Former trade union of the United Kingdom

The National Association of Teachers in Further and Higher Education (NATFHE) was the British trade union and professional association for people working with those above statutory school age, and primarily concerned with providing education, training or research. In the higher education sector it was mainly concentrated in the Post 1992 sector.

In 2004, NATFHE celebrated 100 years since the London-based Association of Teachers in Technical Institutions (ATTI) was formed. ATTI grew and became NATFHE on 1 January 1976, following amalgamation with the Association of Teachers in Colleges and Departments of Education (ATCDE). As of 2005 it had 67,000 members.

On 2 December 2005, the results of a membership ballot on a merger of AUT and NATFHE were announced. The merger was supported by 79.2% of AUT and 95.7% of NATFHE members who voted. The two unions amalgamated on 1 June 2006, and then entered a transitional year until full operational unity was achieved in June 2007. The new union is called the University and College Union (UCU).

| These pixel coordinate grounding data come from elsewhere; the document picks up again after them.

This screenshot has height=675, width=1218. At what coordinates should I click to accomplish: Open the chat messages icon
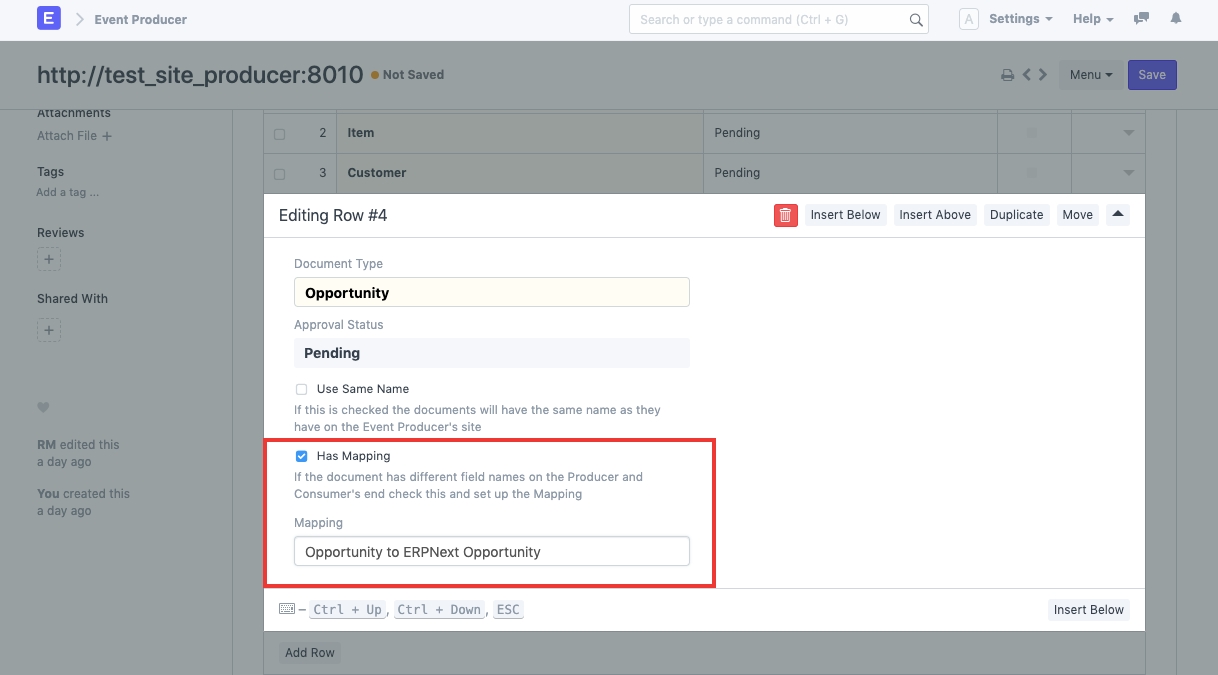(1141, 19)
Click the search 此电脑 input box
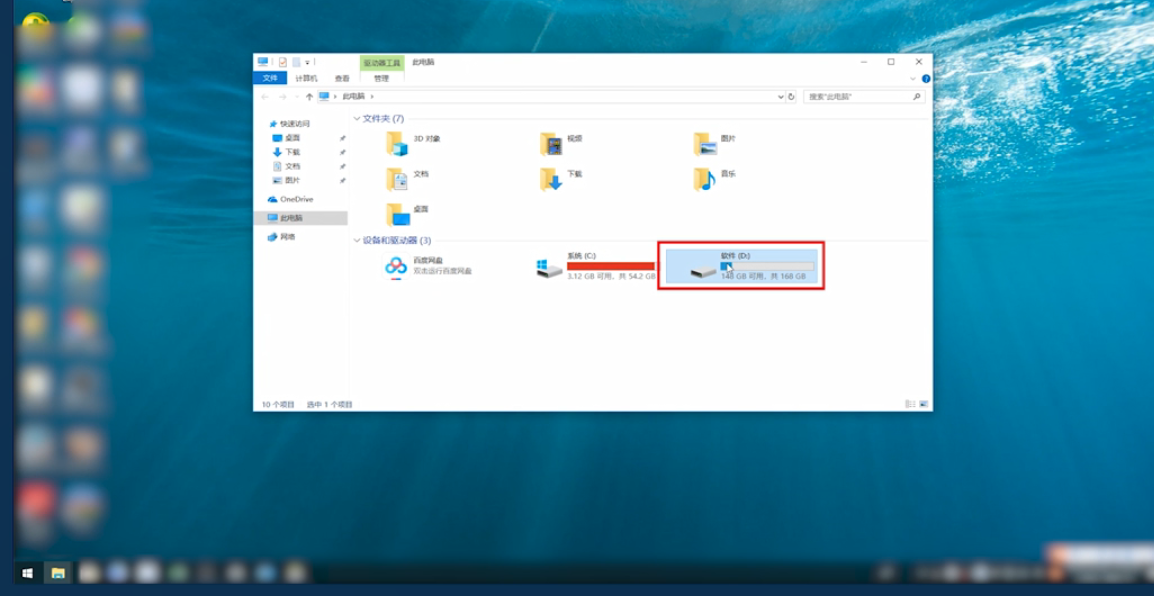 [x=858, y=97]
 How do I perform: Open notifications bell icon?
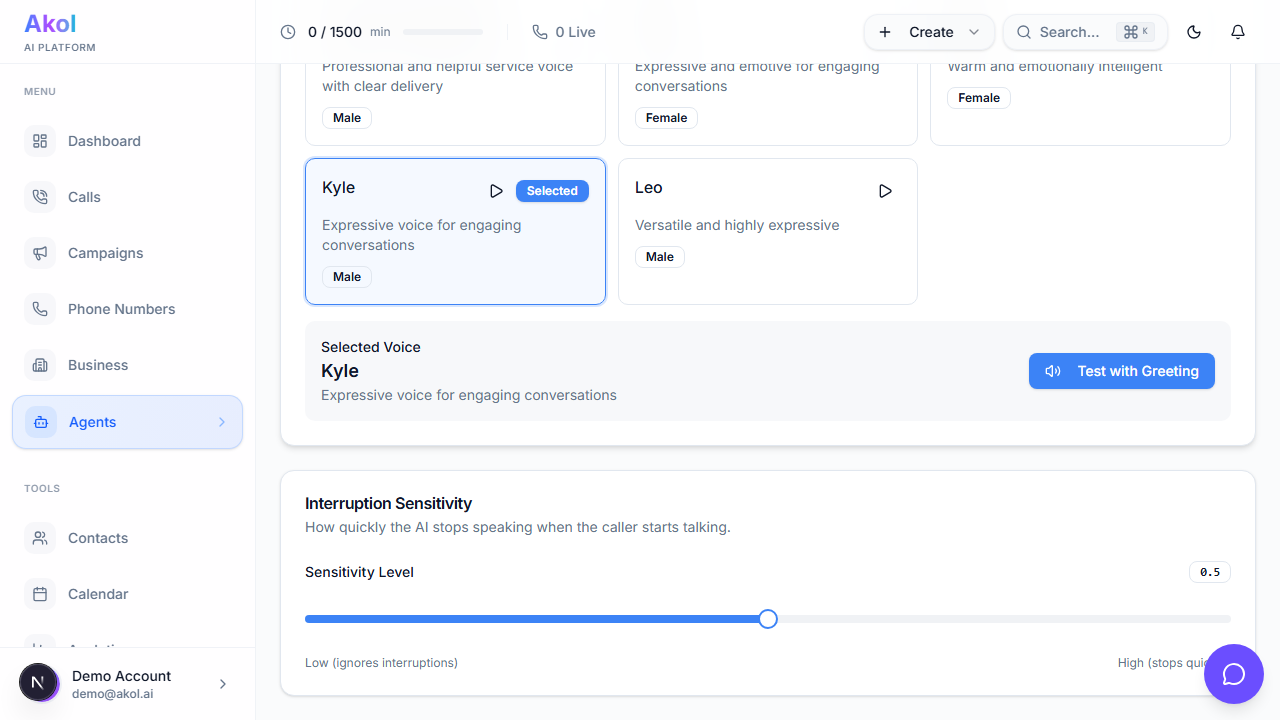[1238, 32]
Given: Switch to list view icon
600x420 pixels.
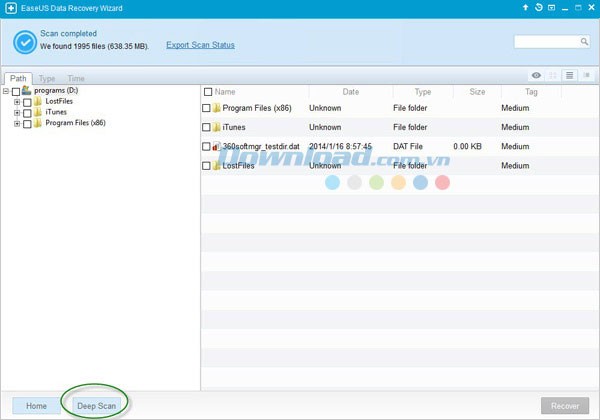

Until the merger, AUT and NATFHE members in higher education were involved in ongoing 'action short of a strike' - including boycotting setting and marking exams and other coursework in universities and this action continued under the UCU banner. AUT and NATFHE rejected an offer of 12.6% over three years which was made on 8 May, and a further offer of 13.12% over three years made on 30 May. Concerns grew that students might not be able to graduate in 2006 until the industrial action was suspended at midnight on 7 June while members were balloted on a new offer.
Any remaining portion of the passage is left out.